A certaines façons de s'exprimer, vous pourriez
croire quelquefois le Mexicain bien prompt à renier sa nationalité
; en réalité, c'est qu'il traduit autrement son sentiment
d'appartenance nationale. Si vous demandez :
« Etes-vous Mexicain ? » à un citoyen de Veracruz,
il répondra neuf fois sur dix : « Non, je suis jarocho
» ; et si vous semblez dérouté par cet idiotisme,
il vous expliquera qu'il est veracruzano.

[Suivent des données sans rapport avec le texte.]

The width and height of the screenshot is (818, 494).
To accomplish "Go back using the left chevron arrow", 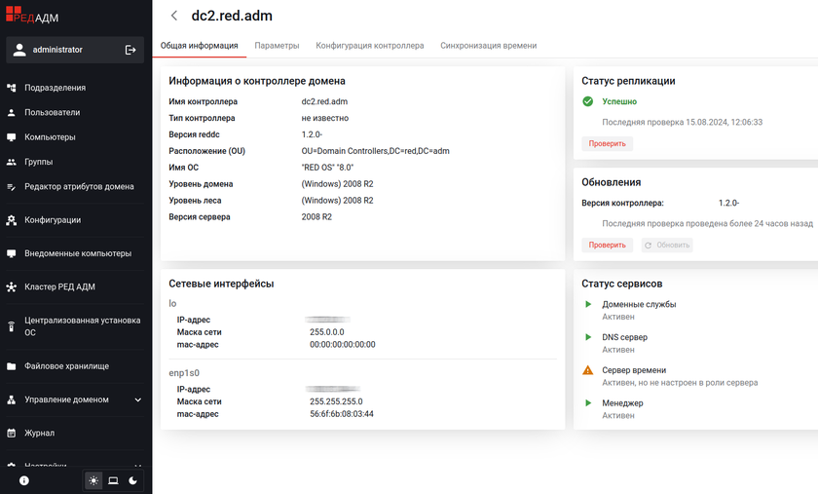I will point(174,16).
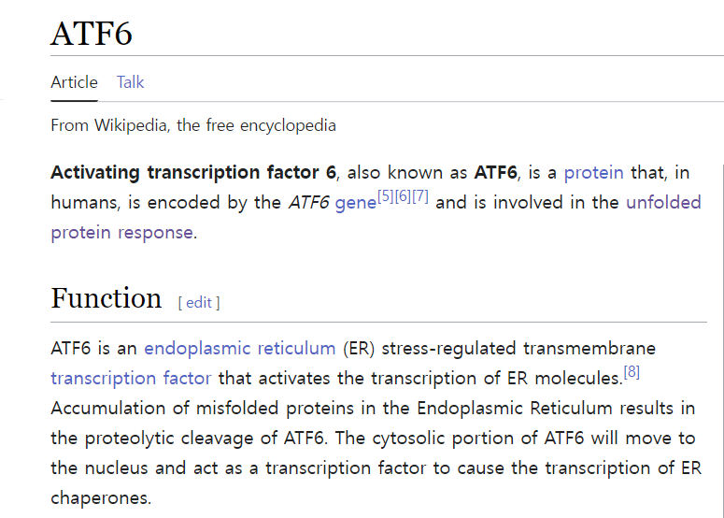724x518 pixels.
Task: Click the bold ATF6 abbreviation in the intro
Action: (496, 173)
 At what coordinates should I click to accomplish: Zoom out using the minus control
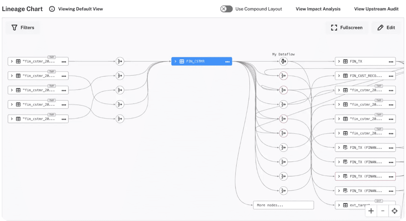(383, 211)
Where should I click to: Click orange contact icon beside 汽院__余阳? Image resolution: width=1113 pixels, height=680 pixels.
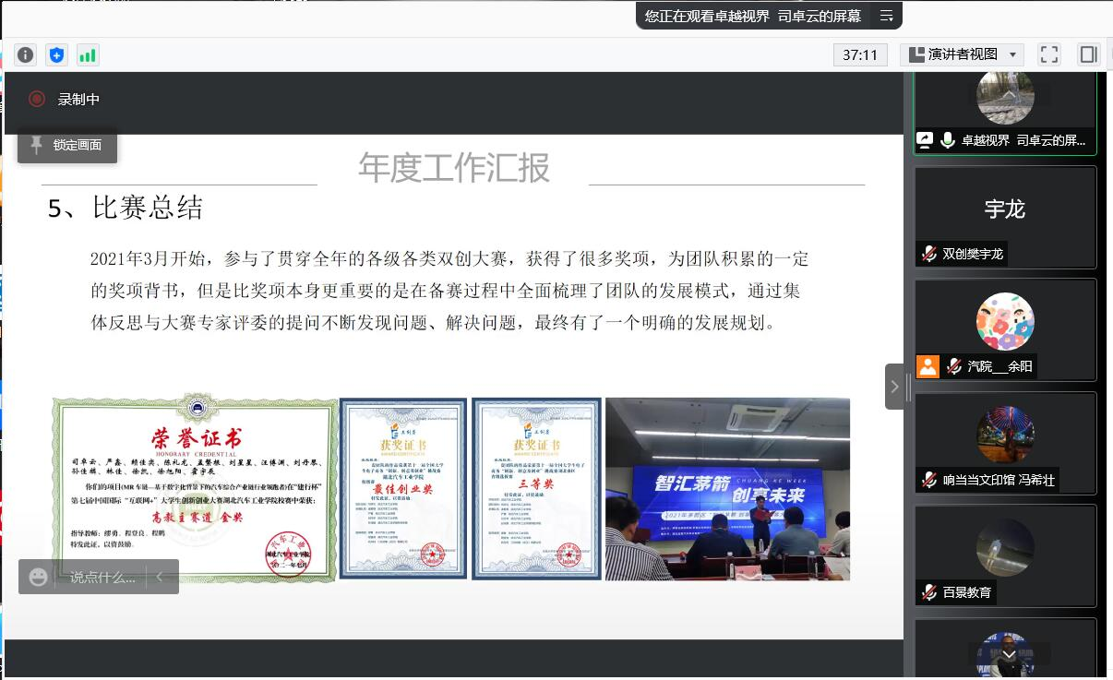point(928,366)
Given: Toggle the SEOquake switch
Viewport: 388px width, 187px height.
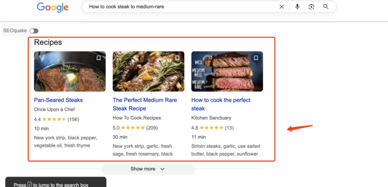Looking at the screenshot, I should click(x=34, y=31).
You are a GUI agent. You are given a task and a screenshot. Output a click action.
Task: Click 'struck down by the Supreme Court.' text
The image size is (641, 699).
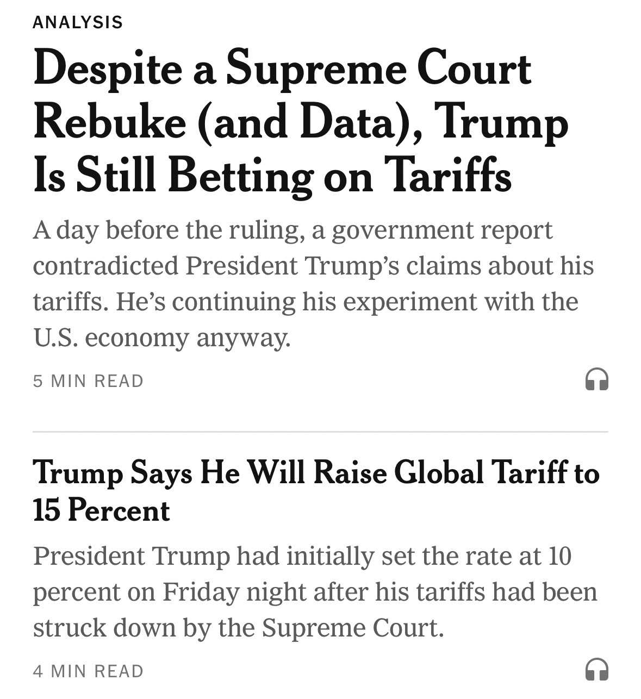[238, 628]
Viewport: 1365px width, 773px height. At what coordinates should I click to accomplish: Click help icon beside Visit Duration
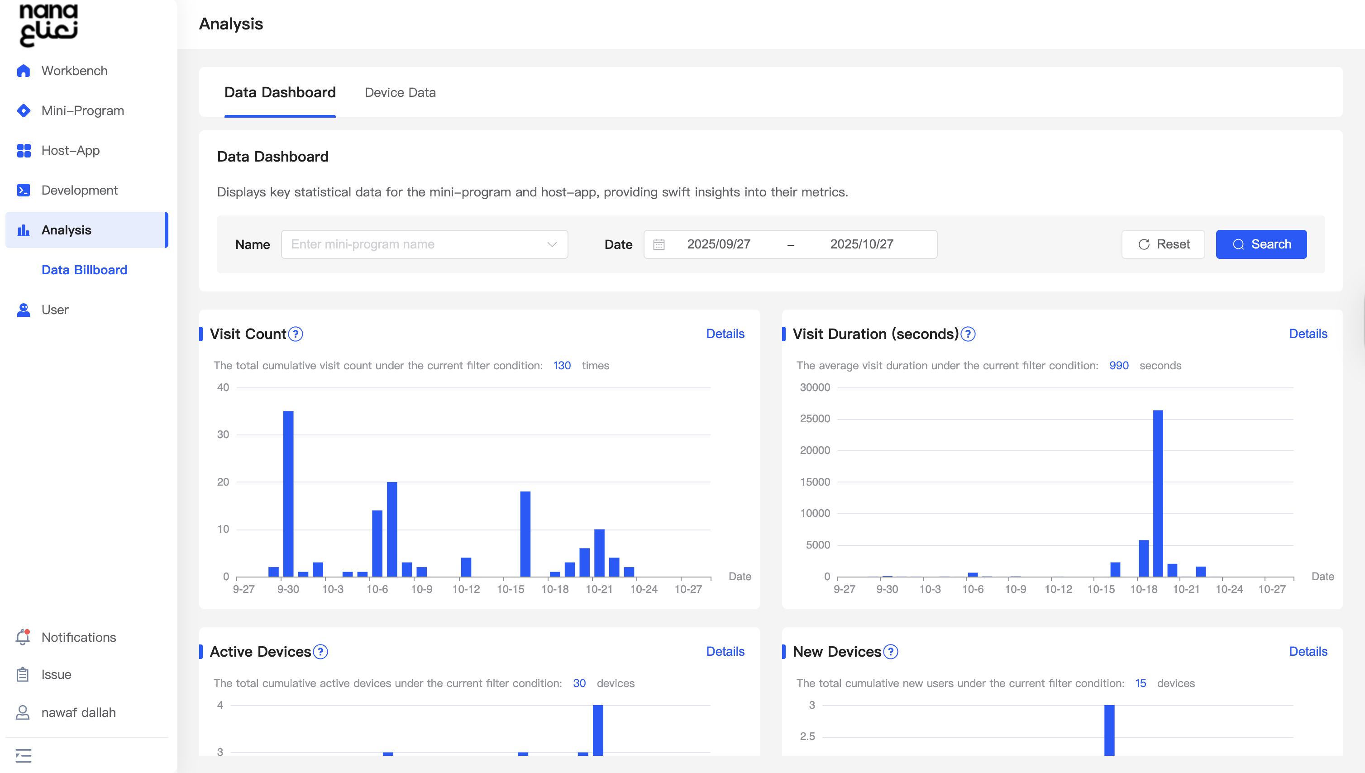tap(968, 334)
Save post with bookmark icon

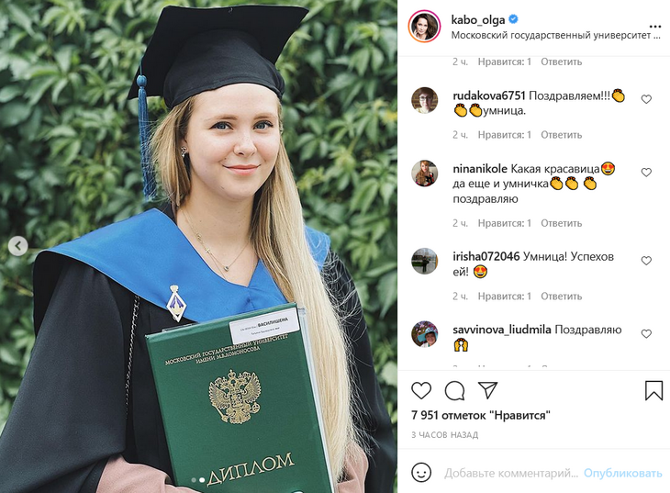click(x=653, y=390)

De même, un Mexicain natif de Guadalajara
se dira tapaño, ou quelquefois
jalicense — de l'Etat de Jalisco.
Un natif de Jalapa sera un jalapeño,
sa femme une jalapeña, et ainsi
de suite. En fait, si les gens du pays font toutes ces distinctions,
c'est parce que l'adjectif mexicano
permet une confusion entre l'habitant de la ville de Mexico
(que l'on écrit Mexico D.F, pour distrito
federal), et celui du Mexique. Les habitants
de l’Etat de Mexico
dont la capitale est Toluca
sont des mexiquenses, ceux de Mexico
D.F. sont des chilangos. Afficher la sélection de photos sur les "chilangos"
Le
Mexicain tel qu'il se comporte
C'est un homme qui n'est pas pressé de
frayer avec le premier étranger qui se présente, à
plus forte raison de l'introduire dans son intérieur domestique.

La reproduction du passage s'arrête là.